Former Papamoa resident Jessica Cole's bags are packed and her family is ready to go at a moment's notice should the Australian bush fires get too close to their Victoria home.
Ms Cole, 24, told the Bay of Plenty Times smoke from the out-of-control Australian bushfires was visible from her home in Warranambool, Victoria.
The scene made her feel a long way from home.
Ms Cole, her partner and their two toddlers live about an hour-and-a-half from the state's largest fire in the Kentbruck-Mount Richmond district, west of Portland. The fire started on Friday afternoon and has burnt through more than 2700ha of bush.
She said the family was keeping a close eye on the situation.
"It's pretty scary. There's a chance [the fire could reach us] depending which way the wind goes, so we're on high alert.
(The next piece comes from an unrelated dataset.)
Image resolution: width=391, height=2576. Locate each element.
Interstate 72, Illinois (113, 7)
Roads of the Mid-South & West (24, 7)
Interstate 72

"We've got the fire plan in action so we're ready to pack up and go," she said.
"We've got two bags packed with our passports, birth certificates, all the important documents we need. I've got tinned food, water, blankets and a change of clothes so we're ready to go if we need to."
Ms Cole's sister, who lives slightly closer to the fire, had also come to stay for a few nights to escape the smoke which had not quite reached Ms Cole's house.
A short drive away the air smelt strongly of stale smoke, she said. Ms Cole moved to Australia from Papamoa three years ago and said the heat so far this summer was far worse than she had experienced before.
Chris Ede, who was born and bred in Tauranga, moved to Brisbane 33 years ago and is now living about 40 minutes away from the large bushfire on Bribie Island.
"It's affecting the atmosphere terribly, all the ash. It's all very smelly.
"It's covering the whole of Brisbane that's how bad it's getting here. It's only just hit us in the last couple of days. It's only the calm before the storm," she said.
Ms Ede described the sight from the front door of her North Brisbane home.
"It's an absolute haze and I've got the door open and you can smell it.
"It's not good ... your clothes actually get covered in ash when you put them out on the line."
The fire is unlikely to reach her home but the nursing home Ms Ede works at just north of Brisbane CBD backs on to bush which has caught fire before.
Ms Ede recalled two instances last year where fire in bushland near her work created smoke so thick she could not see the road in front of her car and she had to turn around and go back.
"It's going to be interesting times ahead," she said. "That's the trouble with living over here. It's either flood or fire."
The current fires are the worst she can recall, as was last year's flooding which saw her stuck at home, unable to get to work, for four days.